Perry: I really didn’t see how Notes on the Synthesis of Form mapped onto A Pattern Language until I thought about it on LSD. Most of my insights are from the way marijuana affects my brain. It helps with seeing patterns, or seeing connections by noticing the same pattern in different places. Again, the hard and useful part is translating that back into the consensus reality. Have you read [Stephenson’s] Cryptonomicon? It’s like the inaccessible piles of gold bars in the jungle that nobody can move.
- B. Traven, The Treasure of the Sierra Madre
- Nabokov, Pale Fire
- Stephenson, Cryptonomicon
 From Perry’s “Ritual Epistemology“:
An acquaintance of mine, as a graduate student in religious studies, attended the services of several Central American Penteecostal churches in the Los Angeles area. Pentecostal churches are known for the ritual of speaking in tongues (glossolalia), with members often being possessed by the Holy Spirit during ritual services. My friend’s theory was that the members of these churches had, through behavior and ritual rather than dialectic, worked out a satisfying solution the Problem of Evil (the question as to why a benevolent, all-powerful God would allow evil to exist): good things were attributed to God, whereas bad things were attributed to possession by Satan and his demons. The subjective experience of being visited and inhabited by God provided plausibility to the possibility of evil spirits doing the same.

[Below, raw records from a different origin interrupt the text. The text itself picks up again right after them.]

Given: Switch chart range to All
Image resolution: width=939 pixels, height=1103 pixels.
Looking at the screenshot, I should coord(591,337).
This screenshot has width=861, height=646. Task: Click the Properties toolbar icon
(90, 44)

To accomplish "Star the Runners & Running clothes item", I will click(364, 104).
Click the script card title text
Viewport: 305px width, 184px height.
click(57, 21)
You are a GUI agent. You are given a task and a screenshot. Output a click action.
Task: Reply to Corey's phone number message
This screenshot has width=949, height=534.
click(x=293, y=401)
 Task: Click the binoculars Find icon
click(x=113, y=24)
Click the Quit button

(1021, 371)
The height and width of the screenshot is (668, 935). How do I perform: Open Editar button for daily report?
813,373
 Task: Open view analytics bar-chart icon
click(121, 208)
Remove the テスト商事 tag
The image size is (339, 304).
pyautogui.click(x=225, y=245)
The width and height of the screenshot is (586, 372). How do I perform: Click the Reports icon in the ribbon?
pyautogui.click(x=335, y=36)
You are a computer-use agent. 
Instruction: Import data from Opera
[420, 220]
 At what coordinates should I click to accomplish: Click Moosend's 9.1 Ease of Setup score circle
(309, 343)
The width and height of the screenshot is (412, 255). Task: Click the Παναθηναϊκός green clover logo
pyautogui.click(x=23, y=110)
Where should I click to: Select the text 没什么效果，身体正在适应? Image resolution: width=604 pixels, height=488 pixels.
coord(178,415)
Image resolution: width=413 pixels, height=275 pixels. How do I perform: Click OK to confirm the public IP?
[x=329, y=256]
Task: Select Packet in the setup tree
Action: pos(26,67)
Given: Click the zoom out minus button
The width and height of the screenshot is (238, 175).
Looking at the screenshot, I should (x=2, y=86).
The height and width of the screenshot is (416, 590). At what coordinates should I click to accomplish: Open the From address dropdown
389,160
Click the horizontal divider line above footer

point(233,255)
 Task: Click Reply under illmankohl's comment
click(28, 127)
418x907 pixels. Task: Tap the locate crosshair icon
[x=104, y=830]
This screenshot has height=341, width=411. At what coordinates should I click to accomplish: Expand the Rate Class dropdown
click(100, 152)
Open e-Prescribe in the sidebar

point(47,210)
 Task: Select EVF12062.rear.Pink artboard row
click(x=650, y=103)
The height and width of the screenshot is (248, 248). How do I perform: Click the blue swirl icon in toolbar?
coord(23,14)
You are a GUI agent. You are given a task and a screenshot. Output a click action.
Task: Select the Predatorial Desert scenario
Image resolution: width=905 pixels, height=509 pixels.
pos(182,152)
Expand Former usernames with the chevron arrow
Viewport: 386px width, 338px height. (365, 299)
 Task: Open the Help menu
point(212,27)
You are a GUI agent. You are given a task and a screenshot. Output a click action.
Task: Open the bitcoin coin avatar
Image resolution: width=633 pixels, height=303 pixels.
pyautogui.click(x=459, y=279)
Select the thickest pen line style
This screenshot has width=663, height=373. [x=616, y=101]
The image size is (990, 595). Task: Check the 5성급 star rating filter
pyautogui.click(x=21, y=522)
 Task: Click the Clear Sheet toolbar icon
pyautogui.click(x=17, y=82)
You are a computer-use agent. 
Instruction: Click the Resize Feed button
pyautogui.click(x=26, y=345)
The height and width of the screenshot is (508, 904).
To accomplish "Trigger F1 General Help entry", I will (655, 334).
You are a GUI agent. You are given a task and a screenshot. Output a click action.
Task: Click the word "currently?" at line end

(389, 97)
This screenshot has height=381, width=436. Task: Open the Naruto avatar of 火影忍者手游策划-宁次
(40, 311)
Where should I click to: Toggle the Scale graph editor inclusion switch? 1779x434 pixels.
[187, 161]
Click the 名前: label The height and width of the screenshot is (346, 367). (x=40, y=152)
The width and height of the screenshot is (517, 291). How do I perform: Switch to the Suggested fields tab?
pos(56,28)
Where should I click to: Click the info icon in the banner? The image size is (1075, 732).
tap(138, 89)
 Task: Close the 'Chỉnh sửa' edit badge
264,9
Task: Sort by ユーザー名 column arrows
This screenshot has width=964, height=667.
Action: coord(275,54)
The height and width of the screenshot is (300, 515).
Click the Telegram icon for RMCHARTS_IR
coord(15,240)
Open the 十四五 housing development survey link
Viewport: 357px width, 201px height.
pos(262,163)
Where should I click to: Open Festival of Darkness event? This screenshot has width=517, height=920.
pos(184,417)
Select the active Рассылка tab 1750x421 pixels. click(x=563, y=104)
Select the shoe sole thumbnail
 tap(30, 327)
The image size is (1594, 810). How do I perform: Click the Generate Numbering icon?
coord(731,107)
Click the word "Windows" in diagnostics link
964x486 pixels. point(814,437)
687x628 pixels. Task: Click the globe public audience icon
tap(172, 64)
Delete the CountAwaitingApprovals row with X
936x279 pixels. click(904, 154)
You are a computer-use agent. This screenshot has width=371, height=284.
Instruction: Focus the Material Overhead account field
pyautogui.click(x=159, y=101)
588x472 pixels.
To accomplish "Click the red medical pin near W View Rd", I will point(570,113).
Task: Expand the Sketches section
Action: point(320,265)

I have previously written that belief is not necessary for glossolalia to occur, citing the example of the anthropologist Felicitas Goodman subjectively experiencing this kind of “possession” during her research, despite her appropriate scientific detachment. In fact, practice generally precedes belief. Ritual is more powerful than arguments and facts. The Pentecostal church members are a prime example of ritual epistemology: working out truth and meaning not through argument, papers, and conferences, as in analytic philosophy, but through ritual, practice, and experience. (Of course, one might argue that arguments, papers, and conferences are, in fact, analytic philosophy’s rituals.)
 From Perry’s introductory “What is Ritual?”:
A peacock’s tail is the classic example: only a very healthy and fit bird could get away with growing such a ridiculously impractical tail. Similarly, sacrificing a great deal for one’s group is a costly signal of loyalty, and therefore more likely honest than mere ‘lip service.’